| Goal of the exercise |
Repeat the records exactly. Leave out the pictures.

The data: Begin

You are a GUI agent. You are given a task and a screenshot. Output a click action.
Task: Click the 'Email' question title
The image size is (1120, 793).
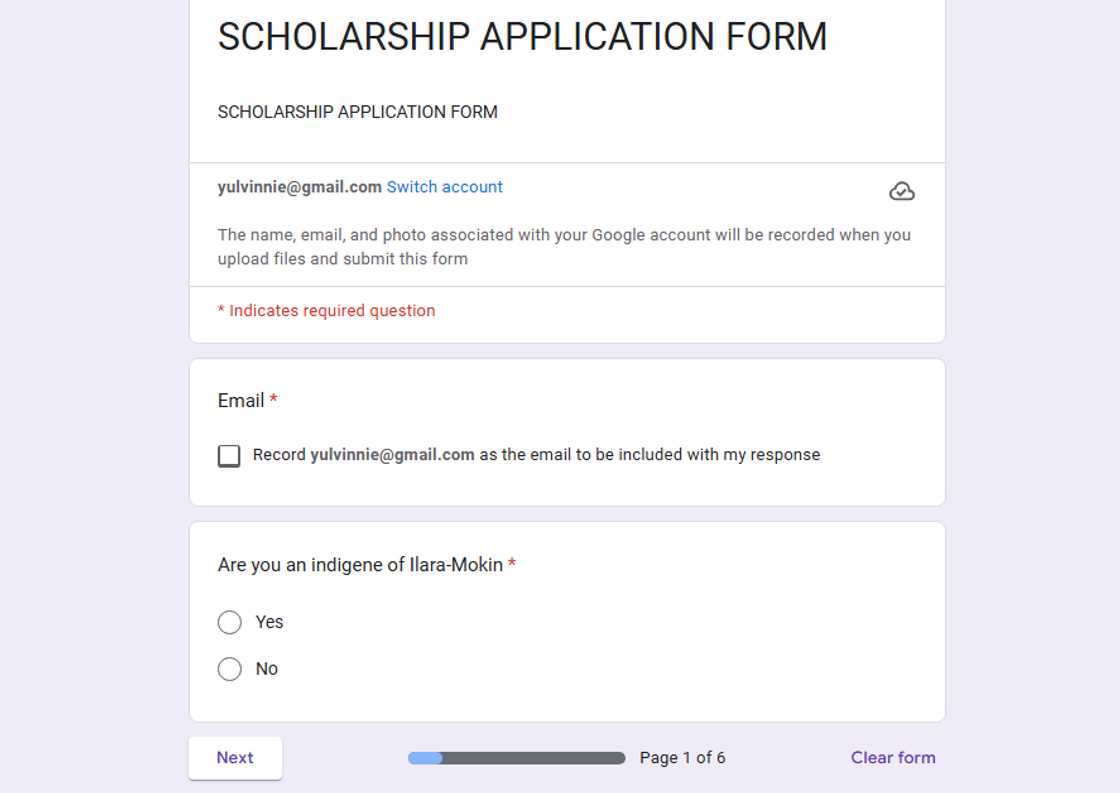coord(241,401)
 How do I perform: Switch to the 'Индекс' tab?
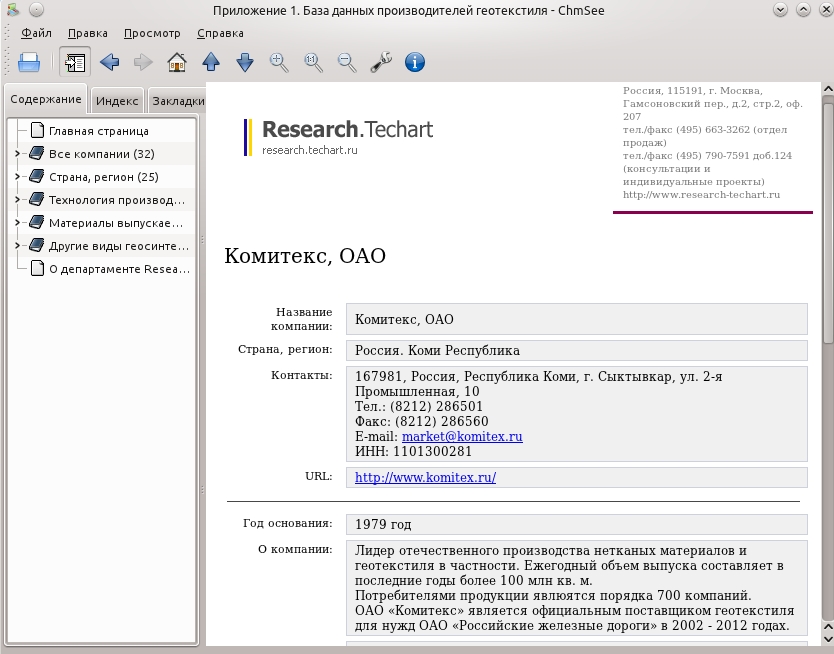(117, 101)
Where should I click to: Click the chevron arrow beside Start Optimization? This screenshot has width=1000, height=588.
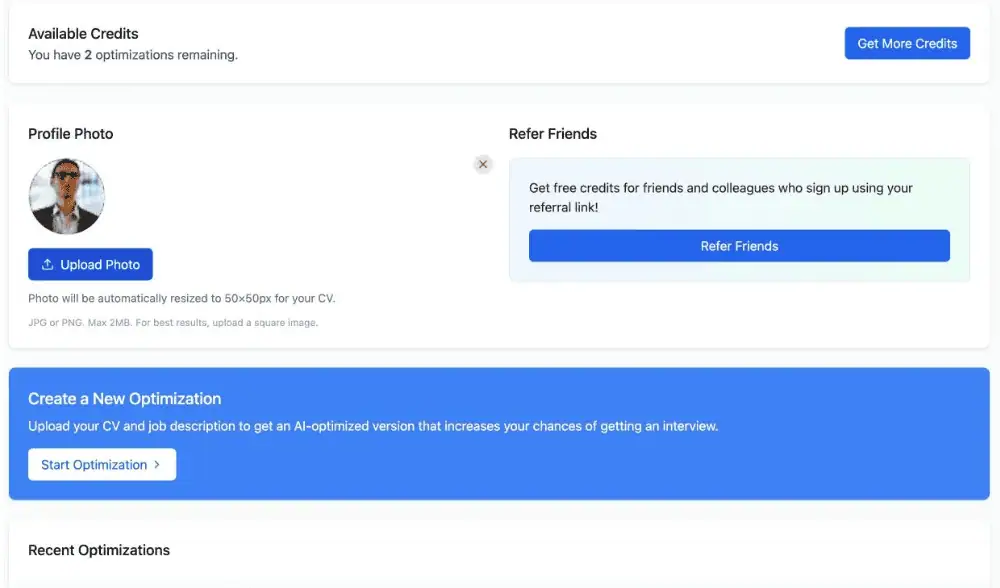click(x=157, y=465)
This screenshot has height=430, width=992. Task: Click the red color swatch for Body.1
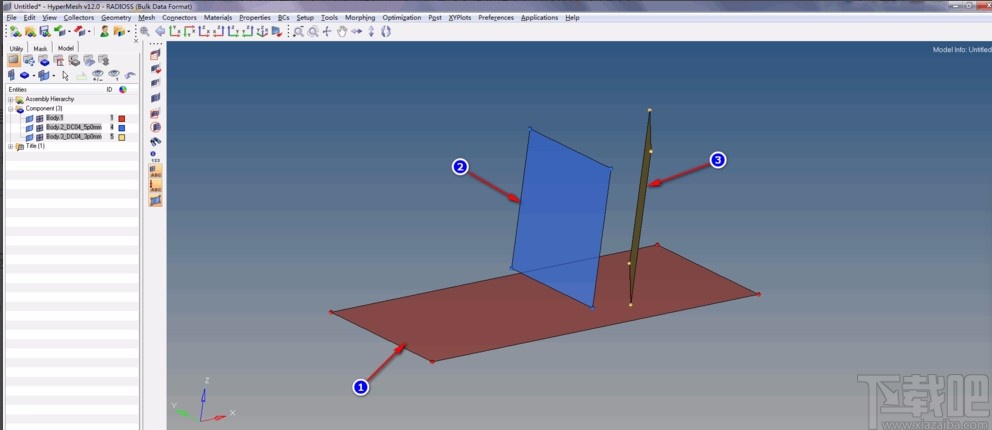tap(122, 118)
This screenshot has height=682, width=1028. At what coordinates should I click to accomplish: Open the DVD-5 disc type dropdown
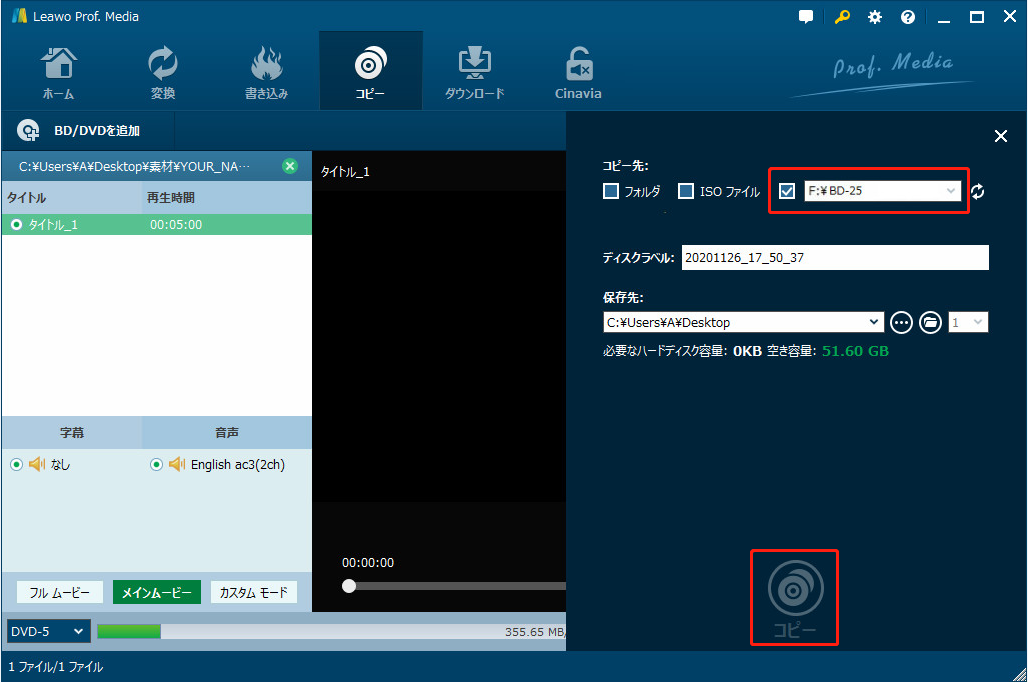tap(79, 631)
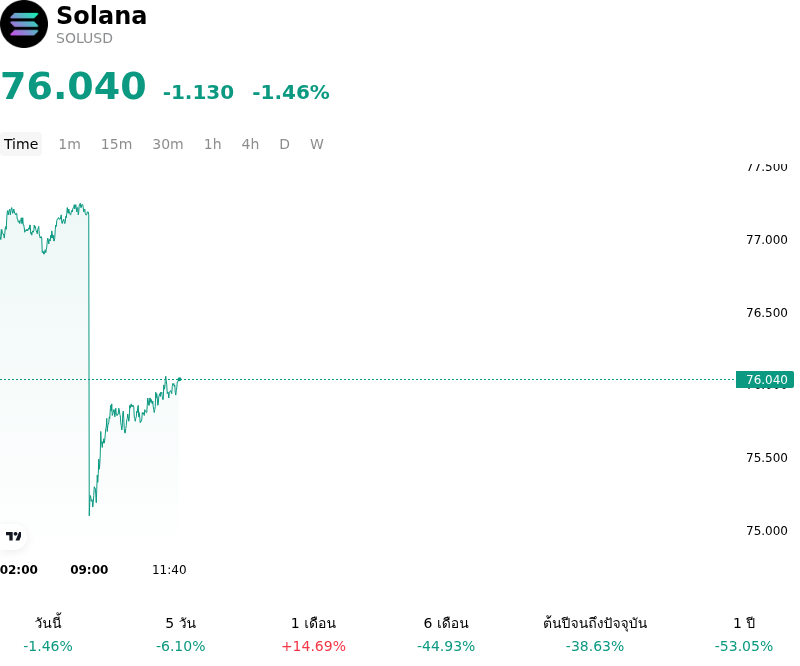This screenshot has width=800, height=666.
Task: Switch to the 15m interval
Action: (x=116, y=144)
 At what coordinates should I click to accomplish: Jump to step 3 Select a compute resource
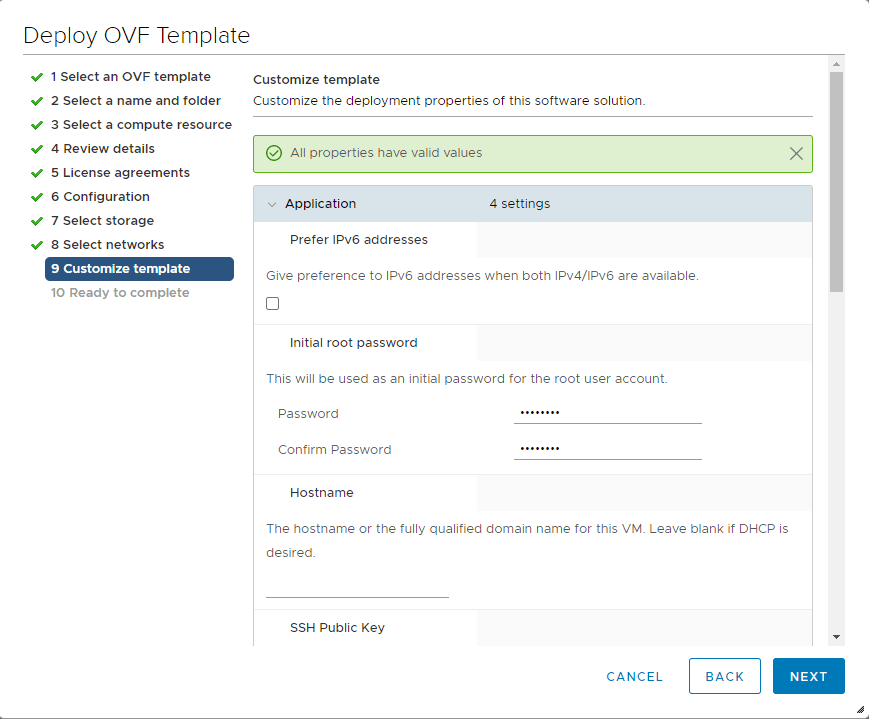pyautogui.click(x=141, y=125)
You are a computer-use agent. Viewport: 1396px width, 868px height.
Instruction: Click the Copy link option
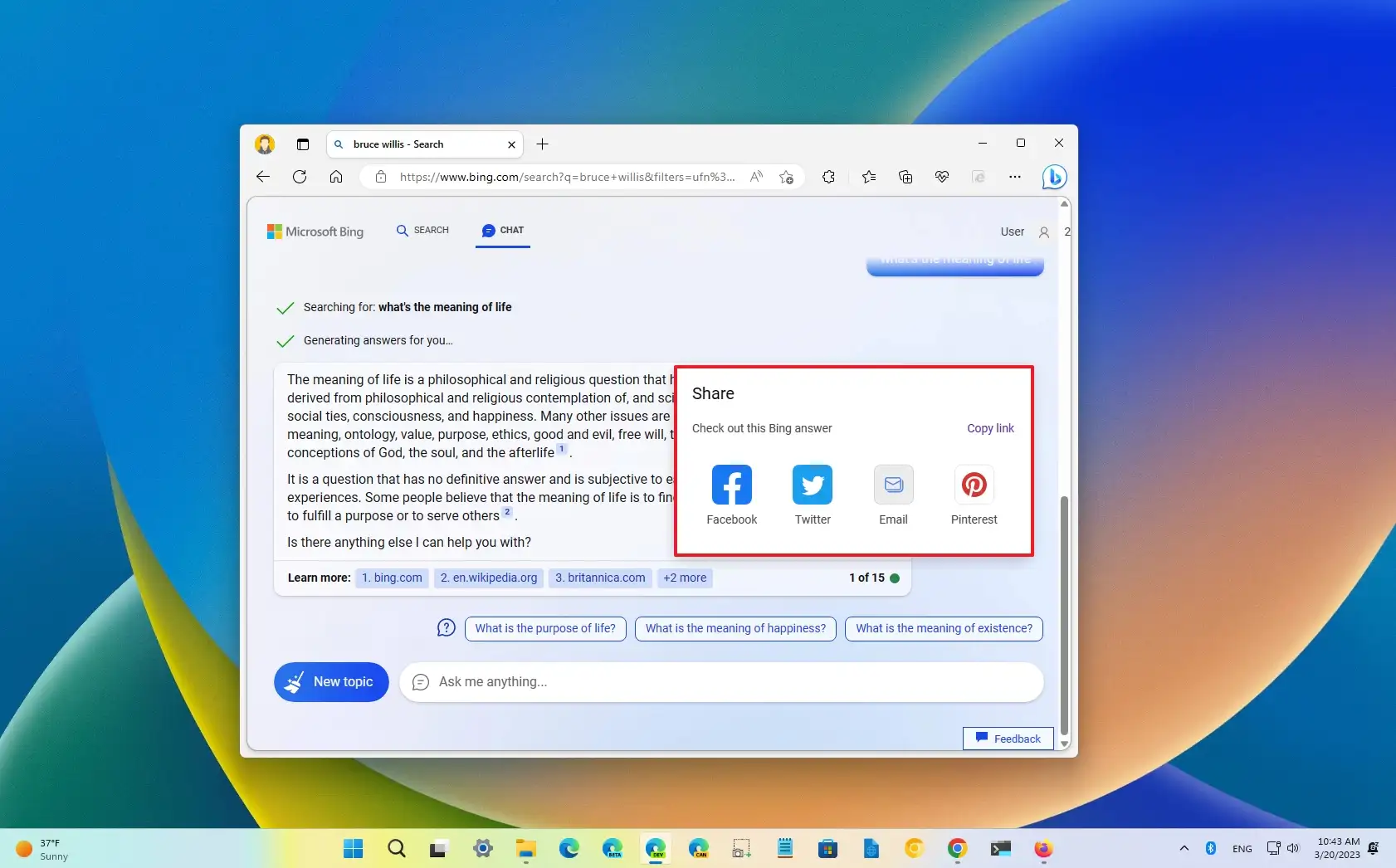click(990, 428)
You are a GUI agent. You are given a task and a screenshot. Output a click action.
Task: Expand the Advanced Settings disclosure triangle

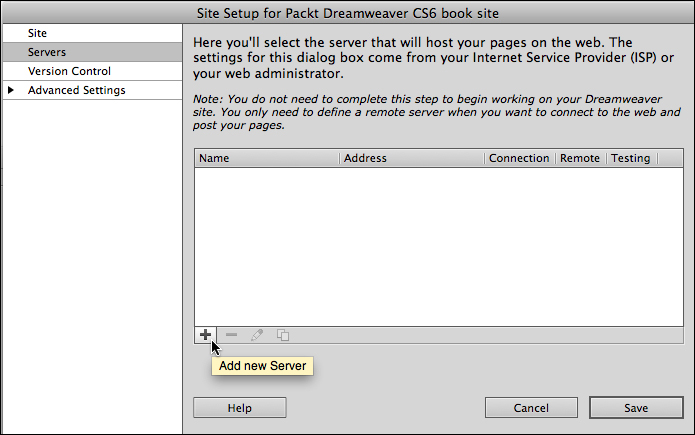pos(11,91)
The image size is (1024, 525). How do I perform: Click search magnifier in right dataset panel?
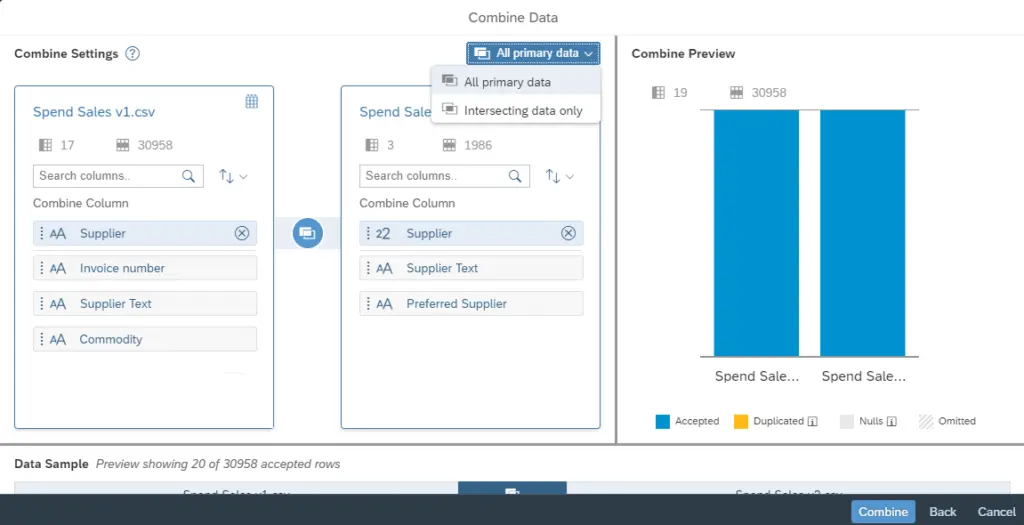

The data: End

| Solved exercise |
You are a GUI agent. You are given a task and a screenshot. Output a click action.
Task: Click the 'Email' question title
The image size is (1120, 793).
coord(241,401)
 How do I perform: Switch to the 'Индекс' tab?
(117, 101)
Where should I click to: Click the chevron arrow beside Start Optimization? This screenshot has width=1000, height=588.
click(x=157, y=465)
This screenshot has height=430, width=992. Task: Click the red color swatch for Body.1
tap(122, 118)
This screenshot has height=682, width=1028. At what coordinates should I click to accomplish: Open the DVD-5 disc type dropdown
tap(79, 631)
This screenshot has width=800, height=666.
Task: Switch to the 15m interval
Action: (x=116, y=144)
 At what coordinates should I click to accomplish: Jump to step 3 Select a compute resource
pyautogui.click(x=141, y=125)
You are a computer-use agent. Viewport: 1396px width, 868px height.
Instruction: Click the Copy link option
click(990, 428)
You are a GUI agent. You are given a task and a screenshot. Output a click action.
Task: Expand the Advanced Settings disclosure triangle

pos(11,91)
The image size is (1024, 525). How do I perform: Click search magnifier in right dataset panel?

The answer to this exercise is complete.